He dismissed me with an impatient gesture.

“Later,” he muttered.

It never happened and I wasn't game to ask again in case it made him angry.

Even though I could see he was making a genuine effort to be a part of the family, it was hard to relax around him because of his volatile moods. I never knew whether he was going to be cheerful or morose. I never knew how to respond. Either way I felt like I was a drag on him; a drag on his cheerfulness, which brought him down, or a burden when he was gloomy. More often than not I felt responsible for his state of mind. I felt that he considered me a burden, one of the causes of his woes. That's how I remember it, at least. But maybe I'm forgetting things…maybe more pleasant matters are less impressionable upon a young boy's mind, less memorable…or maybe I'm wilfully forgetting happier times…

We did do other things together.

Once he took me to the races.

I can't recall whether it was around this time, to a regional turf meeting near Portland—say, Warrnambool or Casterton—or much earlier, when we were still in Brisbane. But I remember him in an amenable mood, which I always found unsettling.

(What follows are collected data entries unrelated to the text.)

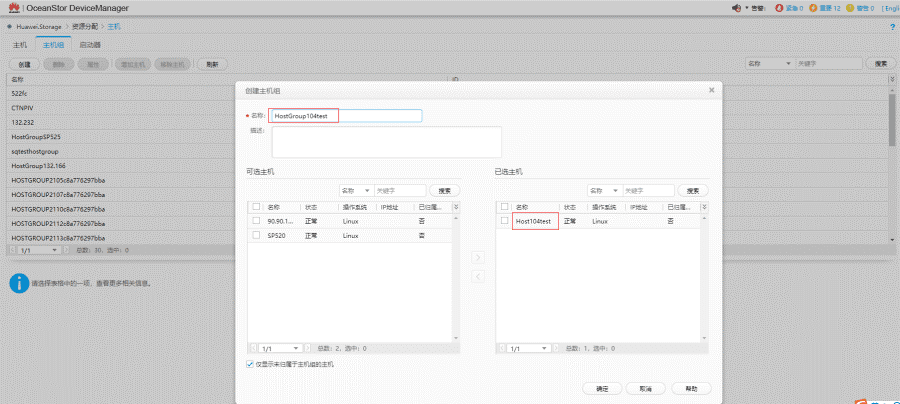Close the create host group dialog with X

[711, 89]
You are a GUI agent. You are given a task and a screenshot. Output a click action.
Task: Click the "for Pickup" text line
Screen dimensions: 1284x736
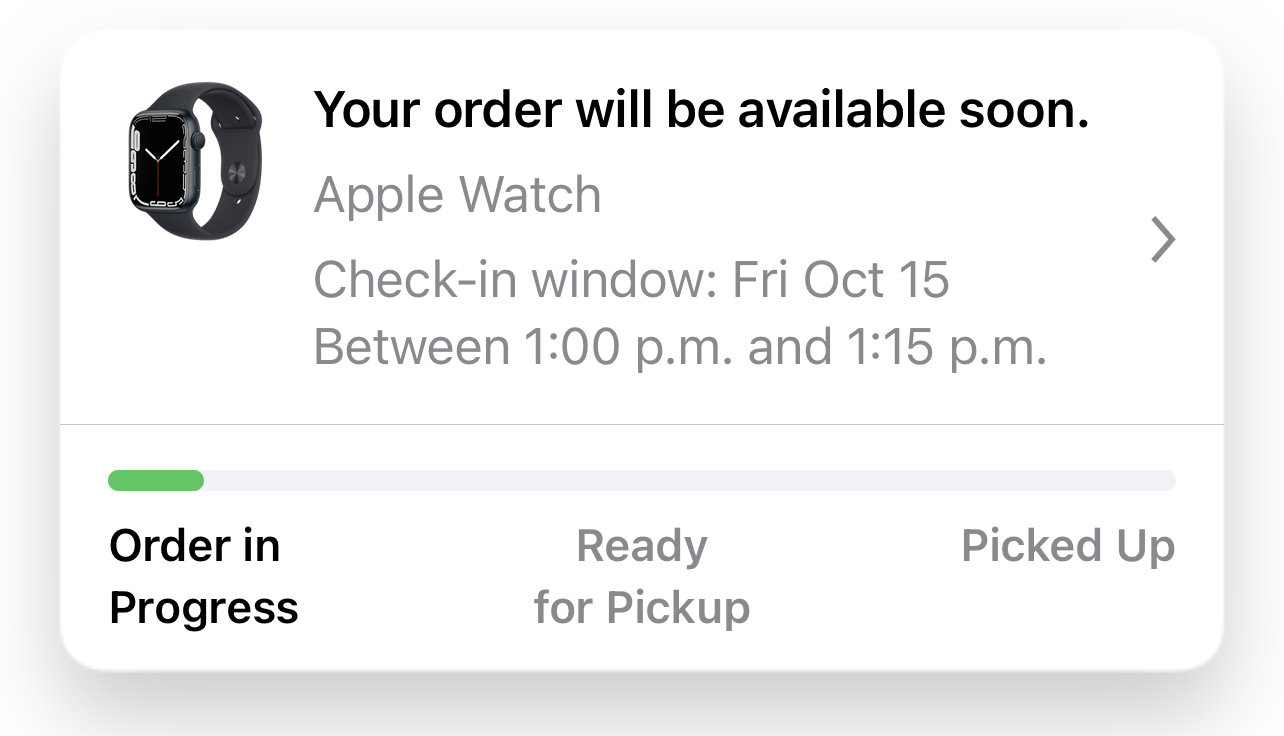click(x=642, y=607)
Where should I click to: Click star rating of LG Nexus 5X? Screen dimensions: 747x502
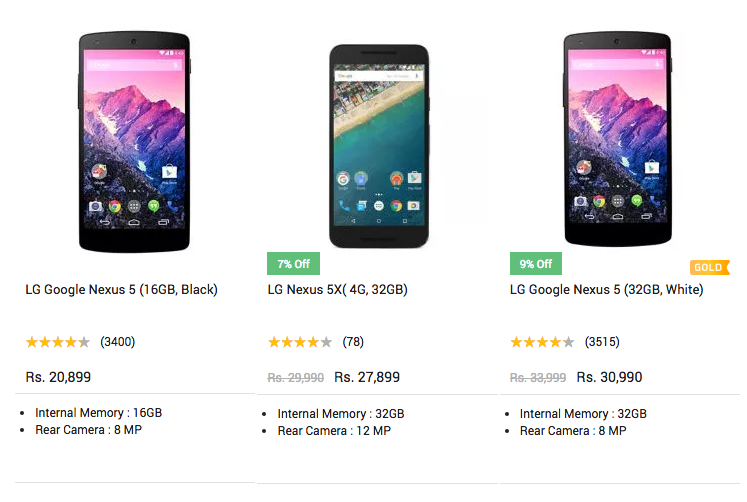click(x=300, y=342)
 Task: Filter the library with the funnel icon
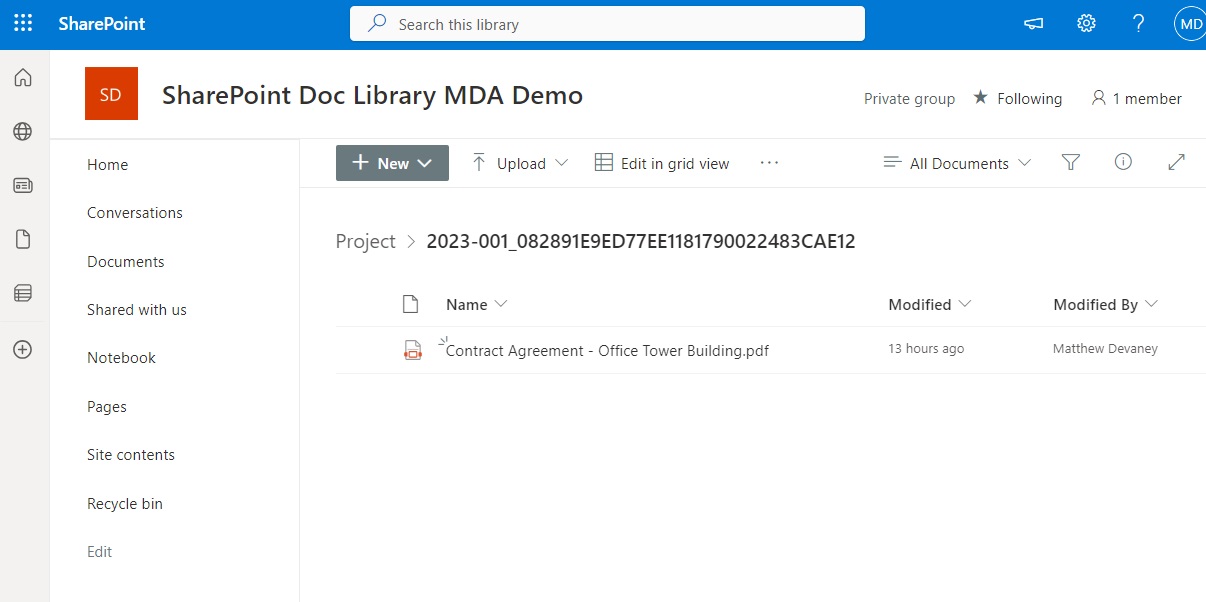[x=1070, y=162]
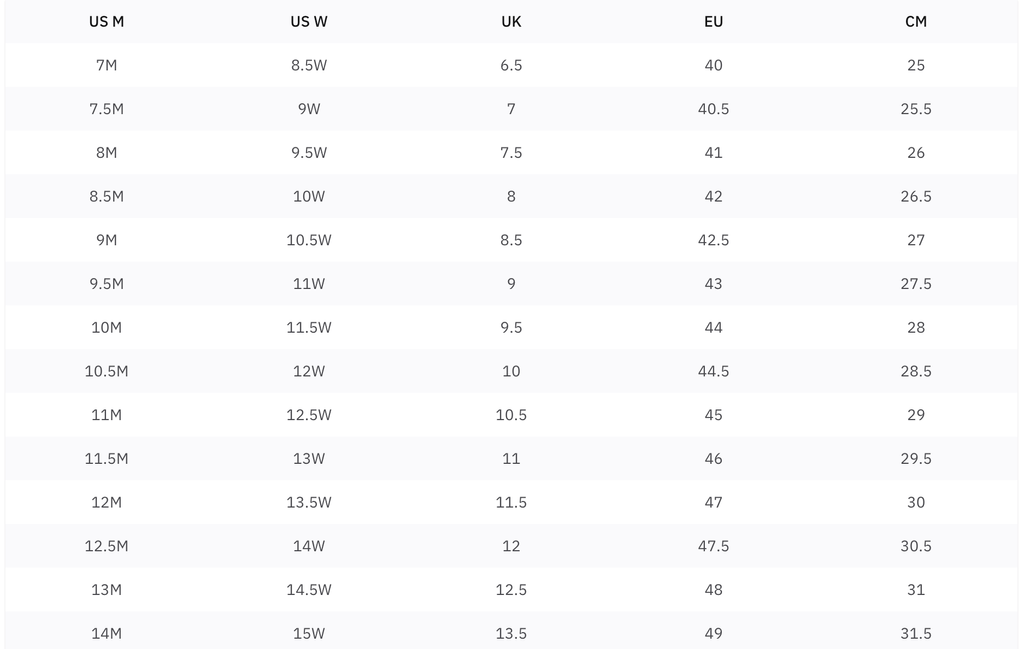Click the 47.5 EU size cell
The image size is (1024, 649).
point(713,546)
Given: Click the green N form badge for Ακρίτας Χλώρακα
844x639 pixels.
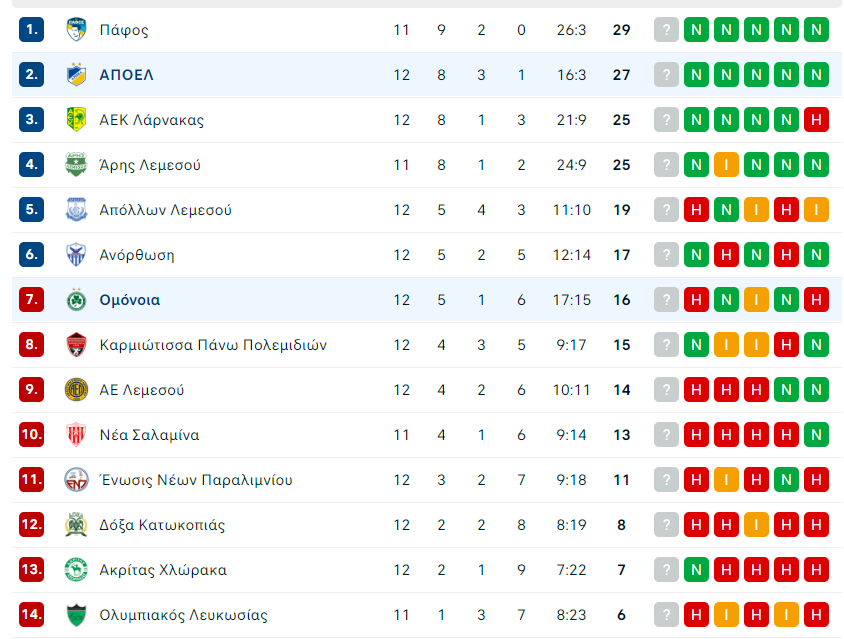Looking at the screenshot, I should click(696, 570).
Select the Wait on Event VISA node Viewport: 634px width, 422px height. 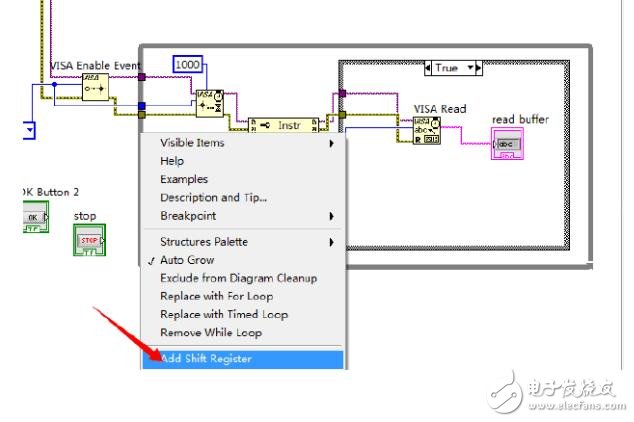[209, 104]
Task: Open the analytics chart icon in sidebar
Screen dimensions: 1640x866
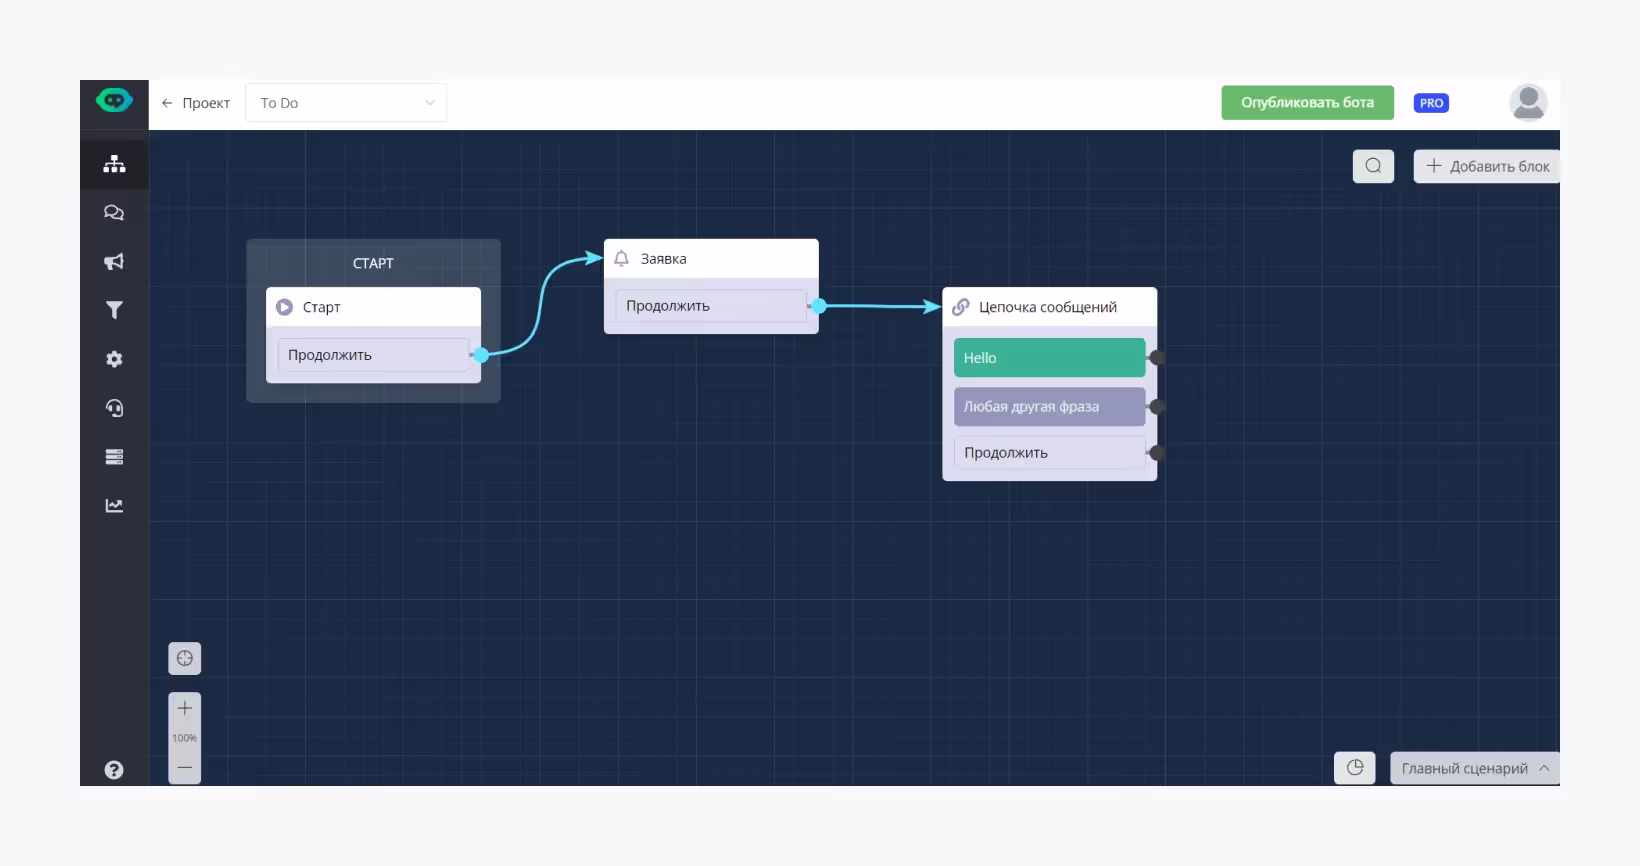Action: click(x=114, y=506)
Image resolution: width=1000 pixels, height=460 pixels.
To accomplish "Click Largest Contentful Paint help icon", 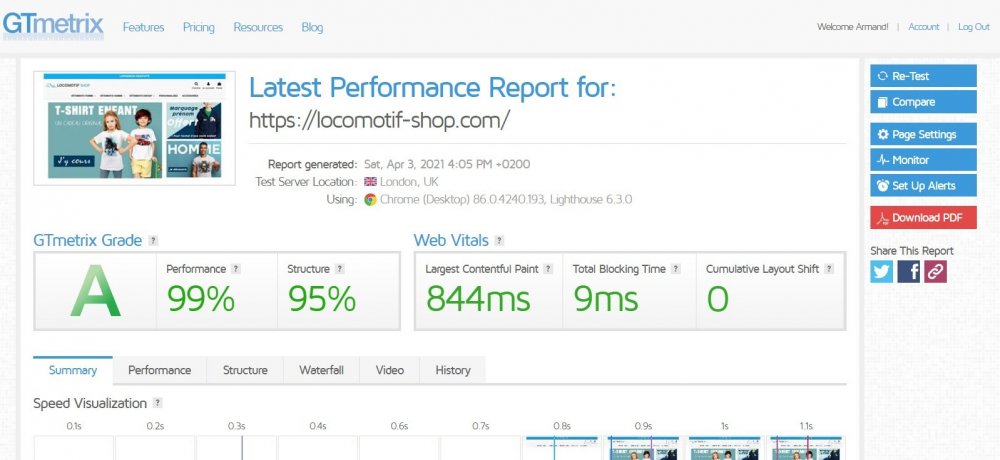I will click(x=550, y=269).
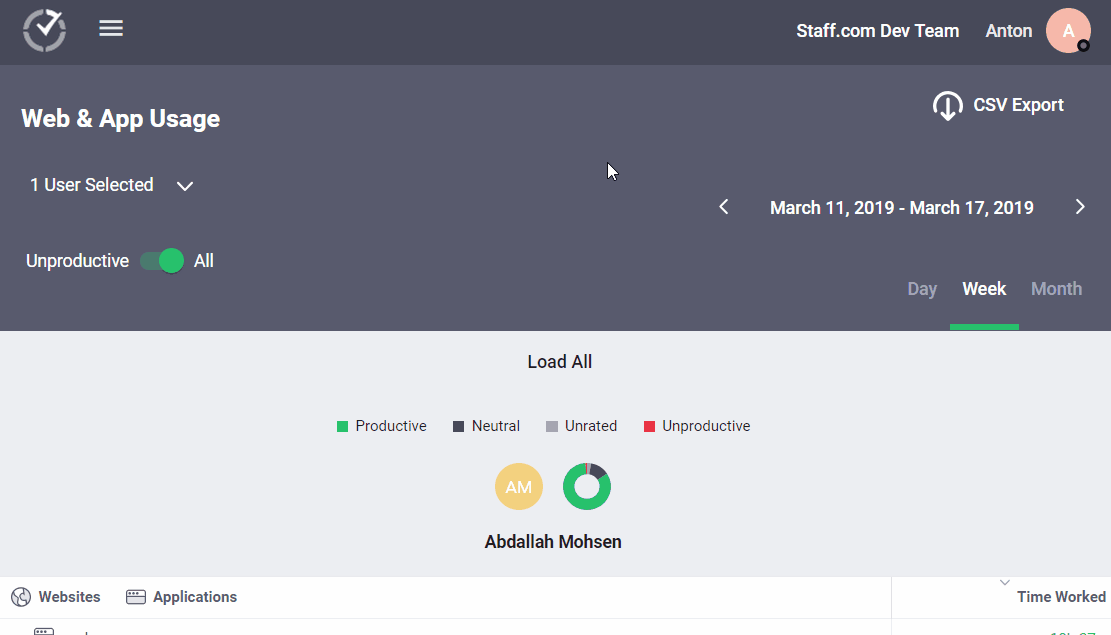The image size is (1111, 635).
Task: Toggle the Productive legend item
Action: [381, 426]
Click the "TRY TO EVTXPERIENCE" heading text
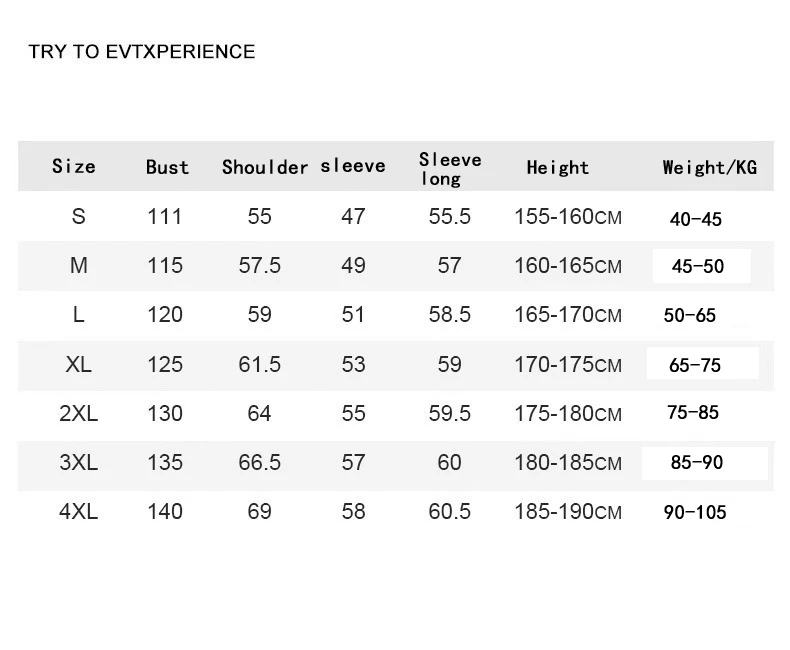The width and height of the screenshot is (790, 650). tap(142, 52)
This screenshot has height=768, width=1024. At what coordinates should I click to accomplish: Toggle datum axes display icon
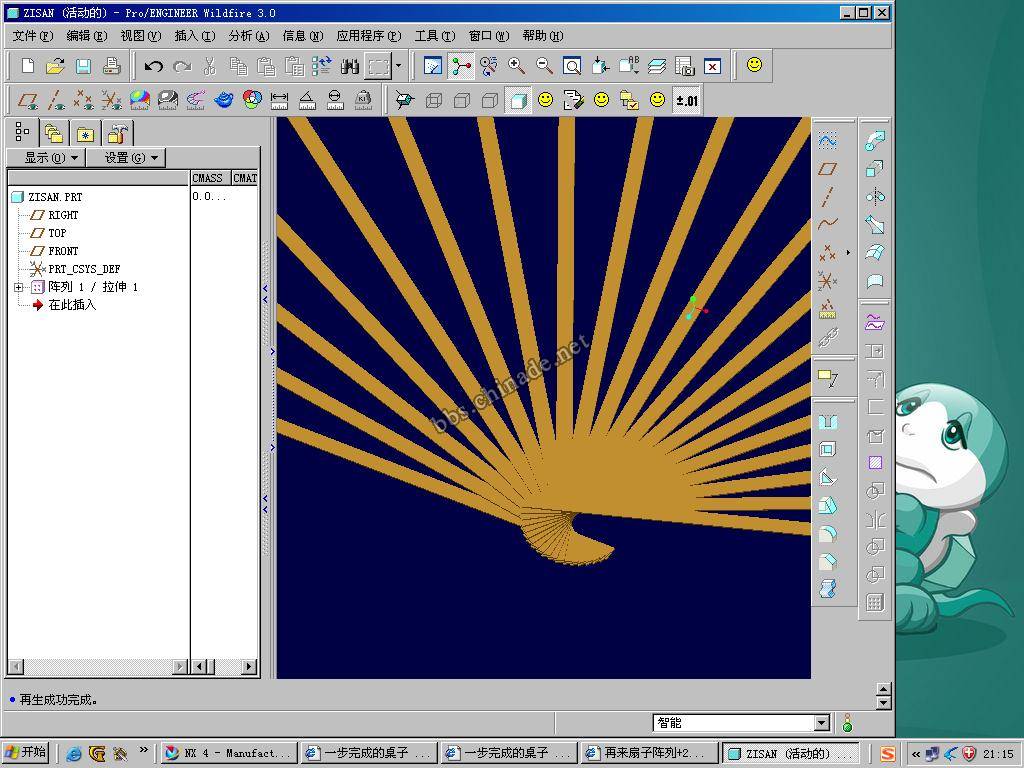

I followed him around shyly, into the betting ring, over to the starting parade to view the majestic thoroughbreds, down onto the fence during the races to watch them thunder by. I think he wanted to impress me with the power of the horses and the excitement of the occasion so that I gained some appreciation for his obsession. He even asked me to choose a horse and placed a bet for me. Luckily, it ran last. I avoided out-performing him, just, which would have been disastrous. By the end of the day his mood had turned. Before the last race, we departed, and he never took me again, at least, not until I was almost twenty, and then it was to the harness races in Melbourne.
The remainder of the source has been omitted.